'''

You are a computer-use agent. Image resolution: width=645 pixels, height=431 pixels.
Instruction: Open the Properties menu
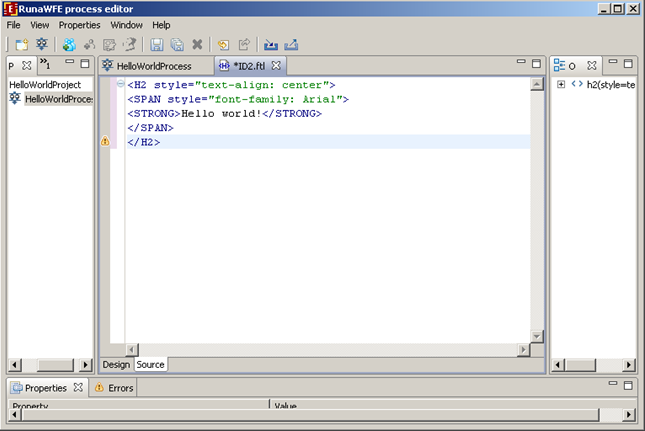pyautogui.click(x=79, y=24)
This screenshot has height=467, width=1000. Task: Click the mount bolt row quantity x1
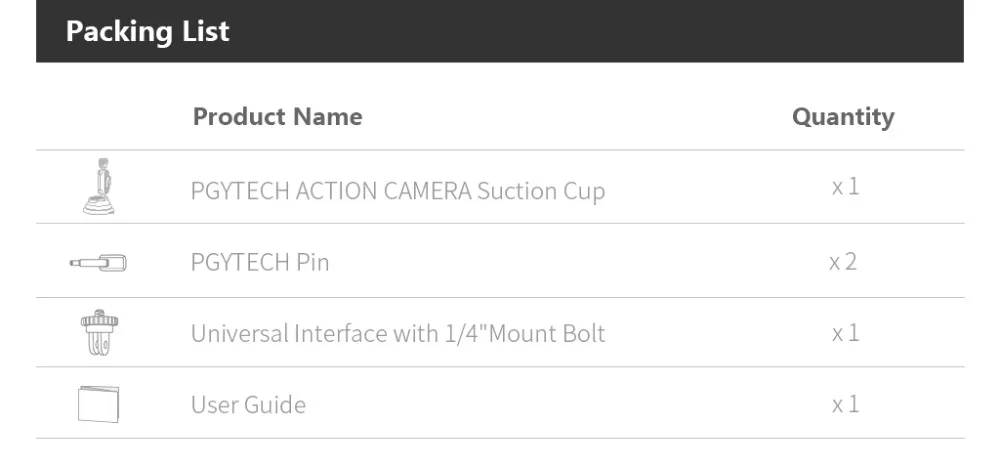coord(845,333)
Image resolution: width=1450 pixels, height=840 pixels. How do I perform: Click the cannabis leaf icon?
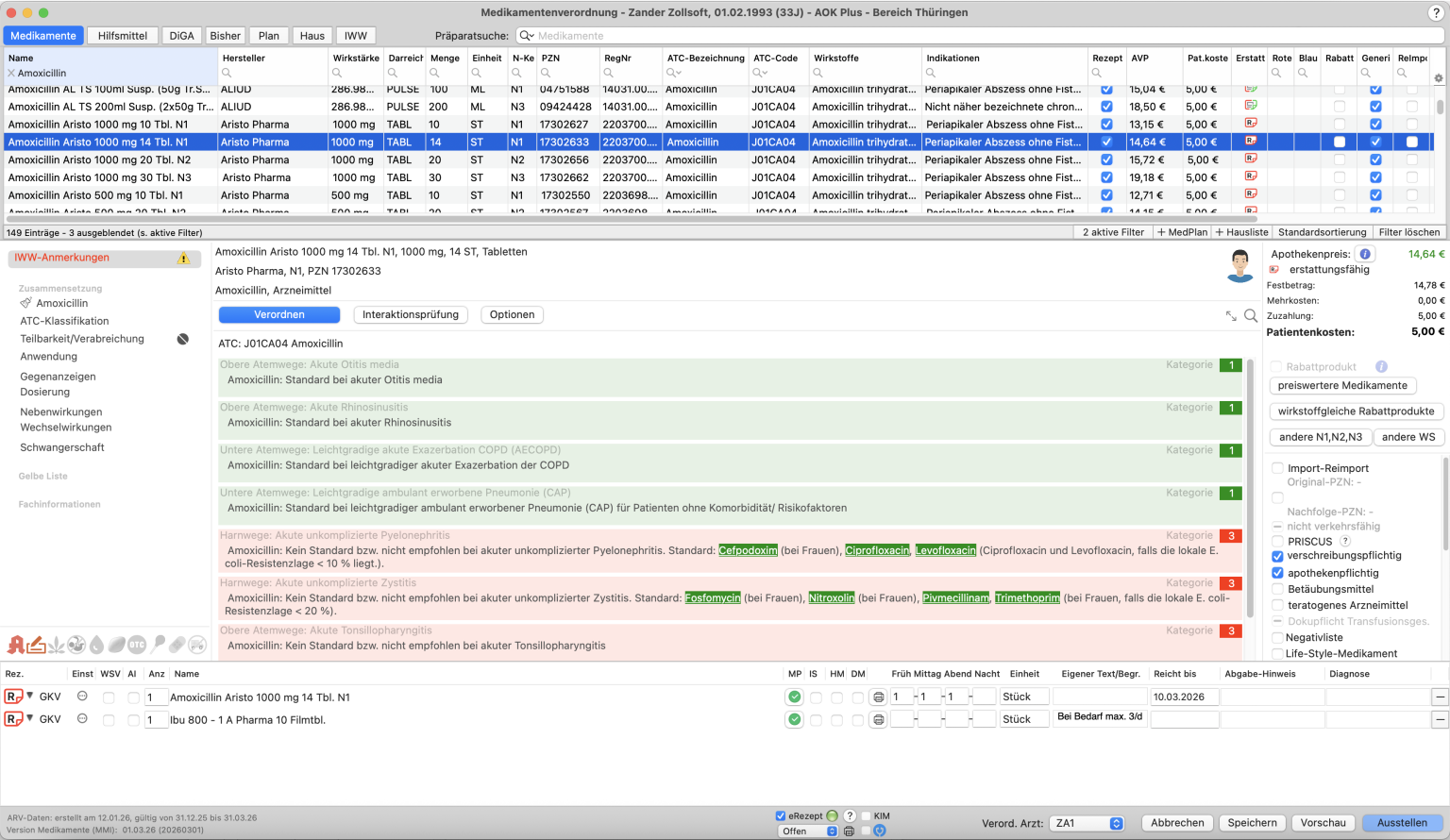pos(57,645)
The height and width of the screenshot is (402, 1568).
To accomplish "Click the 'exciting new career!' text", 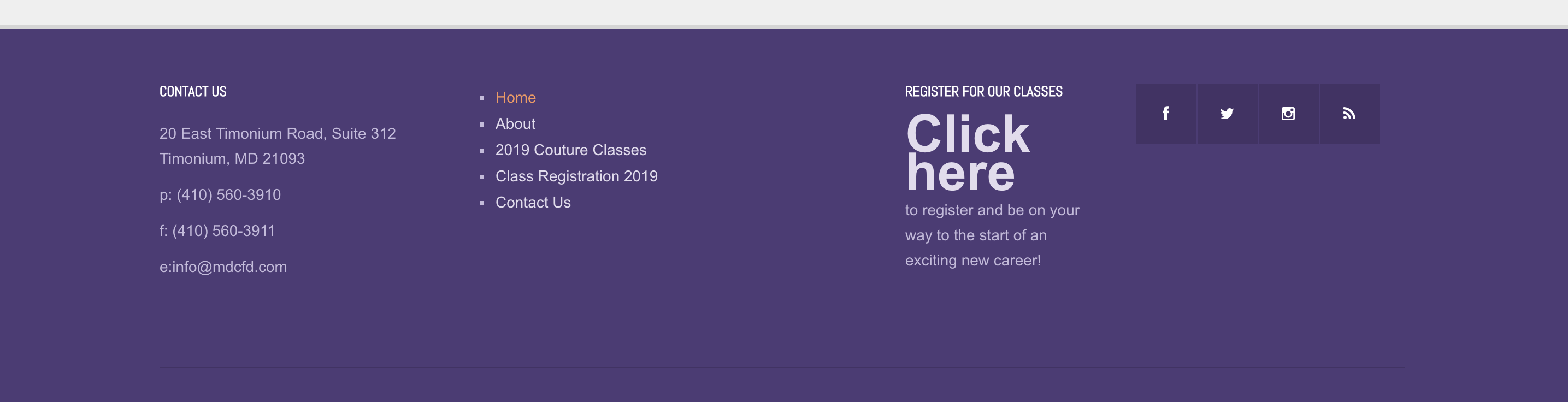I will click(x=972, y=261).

'''
'''

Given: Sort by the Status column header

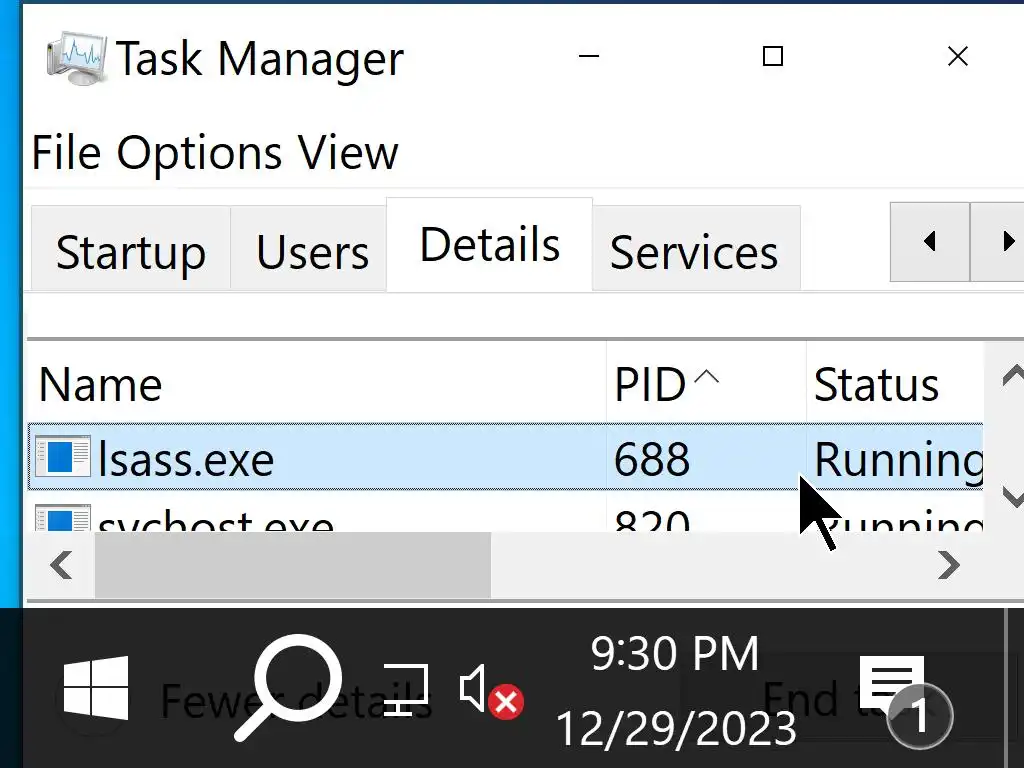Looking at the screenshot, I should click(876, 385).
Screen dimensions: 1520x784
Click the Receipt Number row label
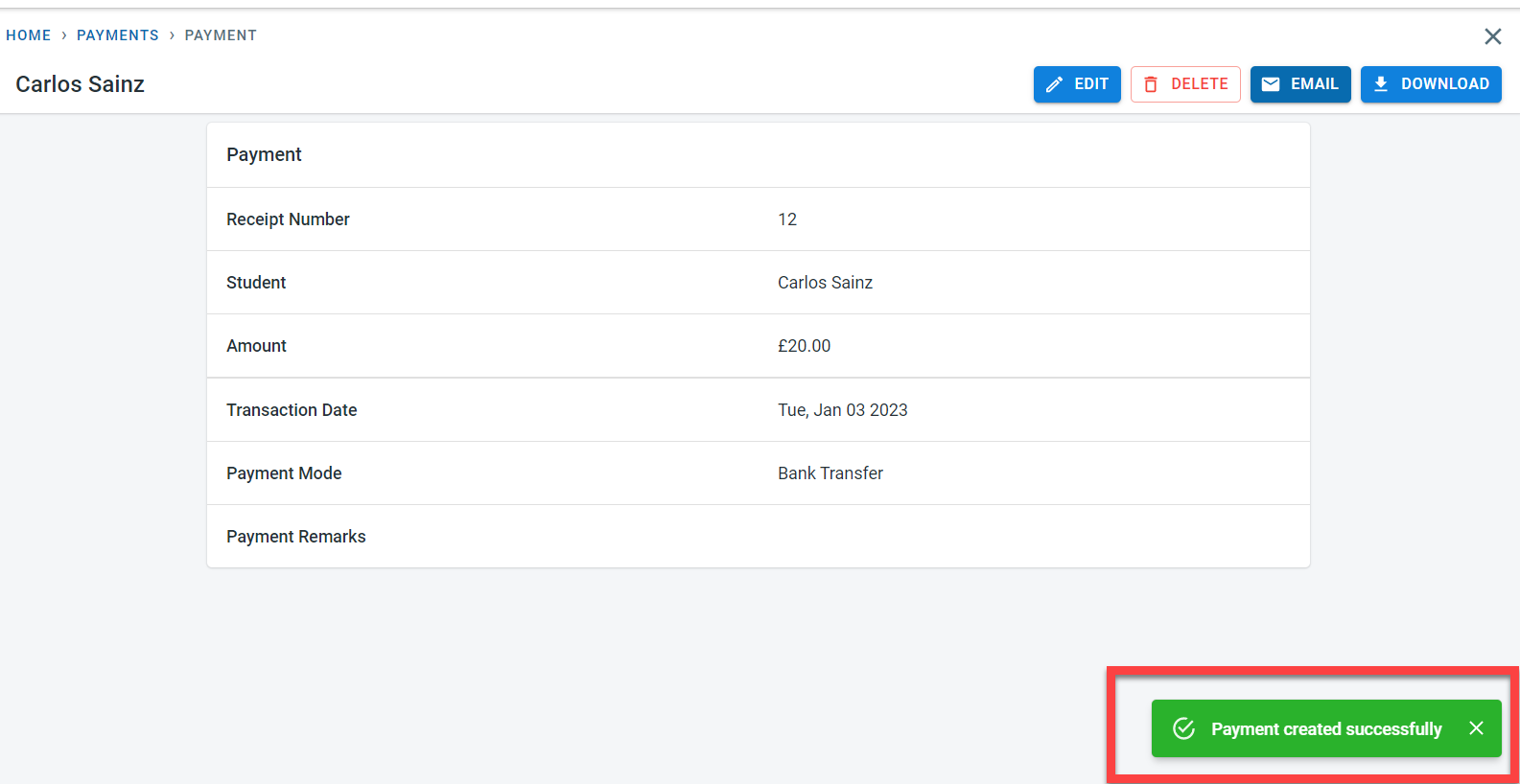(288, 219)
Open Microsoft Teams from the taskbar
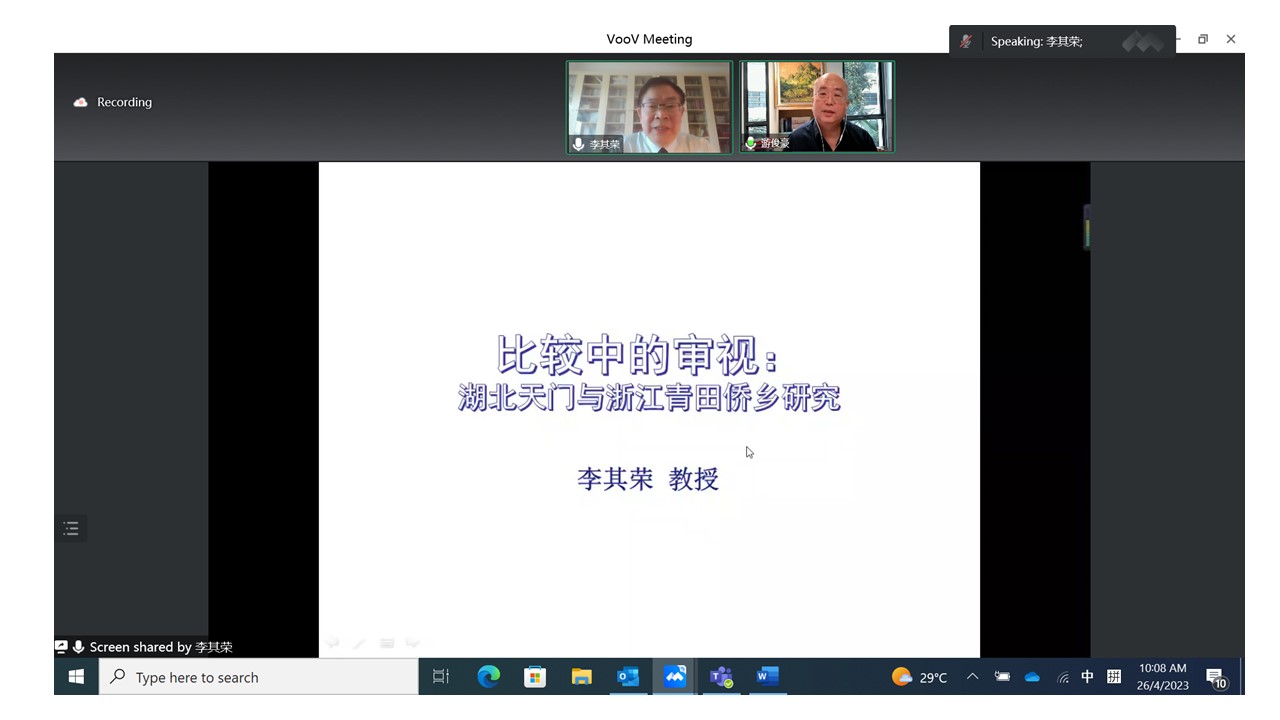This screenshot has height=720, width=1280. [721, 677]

'''

#### EXERCISE DIRECTIONS
Above are some records; extract exactly the lines from the one containing "You are a computer-use" through the one containing "The height and" and drop the pictures.

#### FINISHED TASK
You are a computer-use agent. Image resolution: width=645 pixels, height=431 pixels.
Instruction: Open the Properties menu
pyautogui.click(x=79, y=24)
This screenshot has height=467, width=1000. Task: Click the mount bolt row quantity x1
coord(845,333)
Image resolution: width=1450 pixels, height=840 pixels. How do I perform: Click the cannabis leaf icon?
pos(57,645)
The height and width of the screenshot is (402, 1568).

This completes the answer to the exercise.